The species richness of free-living vertebrates was analysed using mapping of occurrence within individual grid squares (12 x 11.1 km) over the territory of the Czech Republic. The data on species distribution were derived from recent distributional atlases published in the last 15 years, and the records originated mostly in the last 20 years. Altogether, 384 species of cyclostomes, bony fishes, amphibians, reptiles, birds and mammals were included in this study and their presence or absence was recorded in 678 grid squares. The species numbers ascertained in the 523 grid squares situated completely within the Czech Republic varied from 92 to 259 species, with a median of 182 species. The first two principal components explained 44.9 % of the total variance and separated two main habitat gradients based on values of different environmental, topographic, and demographic variables in particular squares.
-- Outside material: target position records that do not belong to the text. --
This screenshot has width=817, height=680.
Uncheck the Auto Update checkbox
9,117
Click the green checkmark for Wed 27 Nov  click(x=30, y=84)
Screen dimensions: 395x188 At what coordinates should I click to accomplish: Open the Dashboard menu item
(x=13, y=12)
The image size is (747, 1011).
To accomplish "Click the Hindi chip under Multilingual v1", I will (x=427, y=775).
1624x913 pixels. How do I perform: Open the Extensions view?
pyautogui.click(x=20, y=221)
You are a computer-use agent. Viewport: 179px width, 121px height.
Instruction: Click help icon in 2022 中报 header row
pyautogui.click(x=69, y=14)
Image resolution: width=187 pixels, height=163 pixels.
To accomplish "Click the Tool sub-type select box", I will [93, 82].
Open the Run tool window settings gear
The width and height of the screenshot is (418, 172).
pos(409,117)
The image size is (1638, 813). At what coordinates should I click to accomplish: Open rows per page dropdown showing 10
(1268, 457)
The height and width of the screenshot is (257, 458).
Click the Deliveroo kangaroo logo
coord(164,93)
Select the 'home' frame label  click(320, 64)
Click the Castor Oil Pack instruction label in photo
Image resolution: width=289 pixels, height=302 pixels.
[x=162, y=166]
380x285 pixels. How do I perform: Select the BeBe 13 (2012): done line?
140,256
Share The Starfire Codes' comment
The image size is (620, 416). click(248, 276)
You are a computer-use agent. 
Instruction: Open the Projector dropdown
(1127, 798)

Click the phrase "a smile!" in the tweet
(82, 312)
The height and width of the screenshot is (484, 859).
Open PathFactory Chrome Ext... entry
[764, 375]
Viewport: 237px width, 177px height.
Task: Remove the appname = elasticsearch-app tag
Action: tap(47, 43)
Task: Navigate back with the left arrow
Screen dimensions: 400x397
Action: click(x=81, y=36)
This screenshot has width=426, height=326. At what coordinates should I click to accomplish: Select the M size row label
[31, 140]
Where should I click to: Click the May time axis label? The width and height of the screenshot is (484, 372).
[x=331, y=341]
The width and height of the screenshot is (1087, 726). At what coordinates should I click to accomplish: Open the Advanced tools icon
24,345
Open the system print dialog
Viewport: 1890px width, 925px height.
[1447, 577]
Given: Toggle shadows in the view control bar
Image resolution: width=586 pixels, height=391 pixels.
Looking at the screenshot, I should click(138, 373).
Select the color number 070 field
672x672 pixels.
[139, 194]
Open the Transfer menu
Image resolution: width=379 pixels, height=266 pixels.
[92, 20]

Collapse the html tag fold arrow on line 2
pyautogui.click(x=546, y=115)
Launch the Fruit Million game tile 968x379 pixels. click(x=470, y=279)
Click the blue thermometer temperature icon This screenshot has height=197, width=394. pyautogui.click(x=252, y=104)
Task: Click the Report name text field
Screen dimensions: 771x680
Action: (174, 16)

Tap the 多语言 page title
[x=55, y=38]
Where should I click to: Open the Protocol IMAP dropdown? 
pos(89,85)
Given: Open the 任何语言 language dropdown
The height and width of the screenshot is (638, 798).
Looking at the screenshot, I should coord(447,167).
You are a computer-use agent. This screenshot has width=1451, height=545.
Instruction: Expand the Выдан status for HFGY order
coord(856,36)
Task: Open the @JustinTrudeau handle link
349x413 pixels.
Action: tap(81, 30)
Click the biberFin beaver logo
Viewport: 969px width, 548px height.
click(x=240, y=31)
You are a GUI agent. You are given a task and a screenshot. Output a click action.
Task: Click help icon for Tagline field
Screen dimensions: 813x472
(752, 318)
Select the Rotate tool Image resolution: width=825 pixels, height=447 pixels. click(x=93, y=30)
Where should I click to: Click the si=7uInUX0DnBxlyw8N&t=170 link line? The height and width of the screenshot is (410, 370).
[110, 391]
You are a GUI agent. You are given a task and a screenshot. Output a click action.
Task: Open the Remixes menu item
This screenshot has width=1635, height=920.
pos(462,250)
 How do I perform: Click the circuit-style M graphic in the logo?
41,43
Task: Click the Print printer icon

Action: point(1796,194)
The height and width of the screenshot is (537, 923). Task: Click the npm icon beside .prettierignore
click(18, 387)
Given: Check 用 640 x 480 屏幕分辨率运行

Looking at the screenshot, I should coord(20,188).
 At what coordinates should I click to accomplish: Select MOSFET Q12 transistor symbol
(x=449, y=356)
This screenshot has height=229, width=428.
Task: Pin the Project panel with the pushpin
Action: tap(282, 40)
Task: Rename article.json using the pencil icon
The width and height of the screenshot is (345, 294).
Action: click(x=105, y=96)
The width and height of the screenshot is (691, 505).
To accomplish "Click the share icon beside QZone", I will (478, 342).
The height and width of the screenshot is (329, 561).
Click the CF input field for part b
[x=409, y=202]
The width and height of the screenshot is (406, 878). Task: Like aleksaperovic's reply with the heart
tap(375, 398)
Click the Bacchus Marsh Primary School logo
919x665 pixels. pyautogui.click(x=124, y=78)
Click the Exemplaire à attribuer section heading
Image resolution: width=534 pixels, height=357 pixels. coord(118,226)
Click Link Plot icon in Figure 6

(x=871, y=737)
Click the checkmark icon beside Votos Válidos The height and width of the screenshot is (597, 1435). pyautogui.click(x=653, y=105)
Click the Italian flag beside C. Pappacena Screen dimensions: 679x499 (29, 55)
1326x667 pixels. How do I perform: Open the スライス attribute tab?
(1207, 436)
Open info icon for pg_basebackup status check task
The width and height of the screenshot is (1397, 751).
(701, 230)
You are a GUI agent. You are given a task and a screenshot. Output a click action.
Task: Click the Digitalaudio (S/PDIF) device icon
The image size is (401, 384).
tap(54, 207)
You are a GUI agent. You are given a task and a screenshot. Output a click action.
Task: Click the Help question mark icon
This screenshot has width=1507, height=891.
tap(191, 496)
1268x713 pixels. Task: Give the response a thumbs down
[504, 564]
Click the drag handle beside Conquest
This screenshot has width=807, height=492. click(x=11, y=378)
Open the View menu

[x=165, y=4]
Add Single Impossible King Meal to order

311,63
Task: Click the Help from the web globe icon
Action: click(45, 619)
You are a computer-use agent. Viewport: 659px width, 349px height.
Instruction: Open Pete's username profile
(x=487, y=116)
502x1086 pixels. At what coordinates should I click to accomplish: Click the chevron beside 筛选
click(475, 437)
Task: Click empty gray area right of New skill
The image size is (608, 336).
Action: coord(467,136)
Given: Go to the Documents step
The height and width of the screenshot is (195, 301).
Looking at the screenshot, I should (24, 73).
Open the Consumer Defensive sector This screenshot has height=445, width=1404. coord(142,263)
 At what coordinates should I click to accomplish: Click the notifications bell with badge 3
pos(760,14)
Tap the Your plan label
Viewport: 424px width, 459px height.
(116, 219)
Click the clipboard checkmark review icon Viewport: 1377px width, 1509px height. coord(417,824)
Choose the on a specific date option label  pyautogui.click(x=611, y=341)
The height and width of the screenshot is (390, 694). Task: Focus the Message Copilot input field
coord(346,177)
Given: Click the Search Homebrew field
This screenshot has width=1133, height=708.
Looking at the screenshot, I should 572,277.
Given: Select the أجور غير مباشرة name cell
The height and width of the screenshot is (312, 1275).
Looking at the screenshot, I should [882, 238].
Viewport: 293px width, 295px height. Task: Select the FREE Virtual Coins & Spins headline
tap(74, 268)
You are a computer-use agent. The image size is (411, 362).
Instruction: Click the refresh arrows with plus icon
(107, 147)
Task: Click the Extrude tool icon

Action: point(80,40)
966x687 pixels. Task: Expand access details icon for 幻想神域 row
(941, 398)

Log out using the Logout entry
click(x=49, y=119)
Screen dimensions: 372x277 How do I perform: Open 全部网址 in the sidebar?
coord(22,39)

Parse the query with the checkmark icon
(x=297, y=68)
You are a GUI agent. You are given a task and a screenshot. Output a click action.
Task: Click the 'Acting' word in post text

The PC1 represents a gradient from urban habitats at lower altitudes to more homogenous habitats with dominant coniferous forests and meadows situated at higher altitudes. The importance of natural habitats (represented by broad-leaved and mixed forests, as well as by protected areas) and landscape heterogeneity increases along the PC2. Generalized Linear Modelling for each group of vertebrates was fitted using the number of species of individual vertebrate groups as a response variable and the first two principal components as explanatory variables. The species richness of all vertebrate groups except for reptiles is highly dependent on the PC1. The number of fish, amphibian, and bird species in squares decreases with increasing value of the PC1, i.e. it is higher in urban areas at lower altitudes. By contrast, the number of mammal species is higher in uninhabited areas at higher altitudes. The gradient represented by the PC2 is highly significant for species richness of reptiles and mammals, and the number of species of both groups increases with increasing importance of natural habitats.